Treating Severe Shin Pain In Weeks Without Orthotics

Treating Severe Shin Pain In Weeks Without Orthotics

Meet Jessica

Healthy and active 25-year-old female

Painful cramping at the front of both shins for six months

Pain starts and worsens during physical activity, alleviates after rest

Jessica came to see us as she was concerned about her painful cramps during exercise, especially during her social touch rugby games. She was very worried that it could be a blood clot in her leg, as the front of her shins were visibly swelling and bulging during the painful ‘episodes’. She even felt tingling at the tops of her feet occasionally

Treating Severe Shin Pain

On Examination

When we examined Jessica, we noticed significant tightness of the muscles at the front of the shin – called the anterior compartment. The role of these muscles is to lift our foot up, so we clear the ground with each step and don’t trip over our toes.

We had Jessica complete a 5-minute run on our athlete-grade Zebris Gait Analysis Treadmill, which caused the muscles in her anterior compartment to noticeably swell.

We observed that Jessica lifted her foot and toes up much more than what is ‘normal’ – or what she needs to. She was also reaching too far out with her contact leg before quickly slapping the foot down on the ground.

Apart from these aspects of her running technique, her foot and leg function were otherwise normal.

Diagnosis – Compartment Syndrome

We diagnosed Jessica with Chronic (Exertional) Compartment Syndrome affecting the anterior compartment of her lower leg (shins)

Compartment Syndrome occurs when swelling or bleeding occurs within a muscle compartment of the leg.
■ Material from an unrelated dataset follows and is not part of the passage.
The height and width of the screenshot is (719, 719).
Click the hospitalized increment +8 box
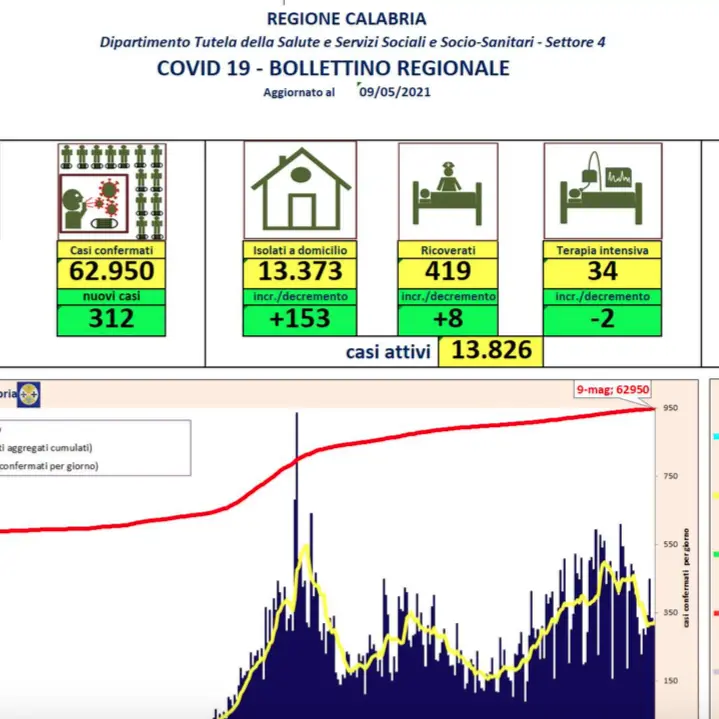447,319
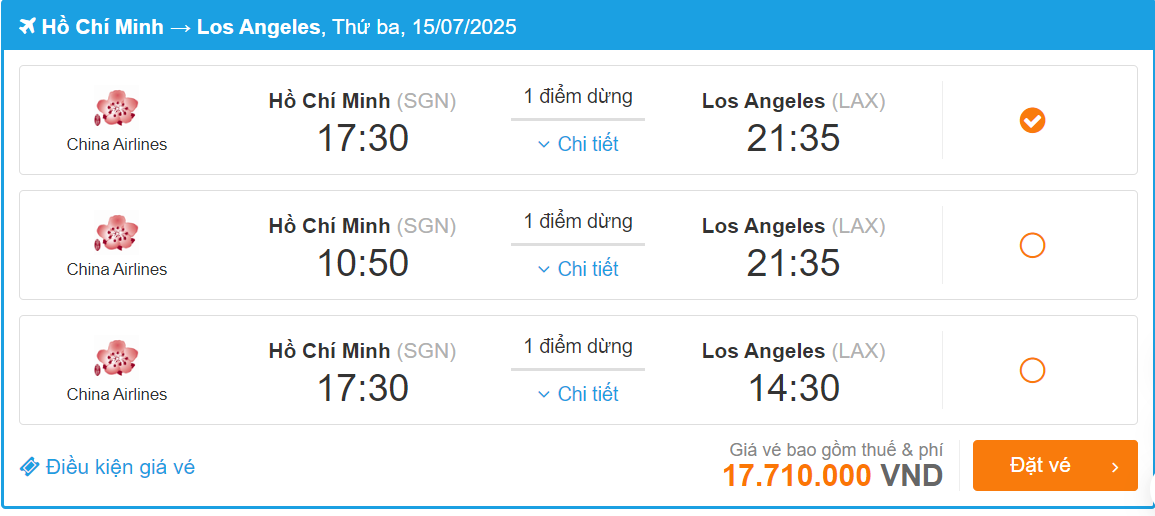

These ‘compartments’ are surrounded by a lining called the fascia, which doesn’t naturally stretch or expand. Therefore, any swelling and pressure stays restricted within the compartment and can restrict the blood vessels in the compartment (starving muscles and nerves of oxygen and nutrients) while putting pressure on other muscles in the compartment – causing pain.

There are two types of Compartment Syndrome, Acute and Chronic (Exertional). Acute Compartment Syndrome is usually caused by a serious impact injury and is a medical emergency requiring surgery. Here the pain does not come and go, but stays constant and severe. Chronic Compartment Syndrome is not usually dangerous and is caused by muscles swelling due to overuse (often during physical activity).

The Cause

In Jessica’s case, it was her tight muscles and fascia combined with overworking the muscle group during her gait (excessively lifting the foot up, over-striding, and forcefully slapping her foot against the ground). These combined mechanisms have led to her overusing of the muscles, which demands greater blood supply, leading to swelling and constriction within the compartment


We determined the best treatment for Jessica’s compartment syndrome was manual soft tissue therapy to reduce the muscle tightness and also stretch the tight surrounding fascia. We also helped Jessica adjust her running technique, to be lower impact and more efficient. We did this using our in house Zebris Gait Analysis Treadmill, which has 7000 pressure sensors and dual video recording so we can see and understand everything that is happening when she runs – and how to fix it.

Our goal was not only to relieve Jessica’s current symptoms, but also to reduce the likelihood of them affecting her again in the future.

Jessica’s Results

After three weeks of treatment and practicing her new running technique, Jessica was able to finish a touch football game without pain, which she was thrilled about. She found the soft tissue therapy provided immediate improvement for her symptoms and she can now perform this herself regularly to prevent these tissues from tightening again.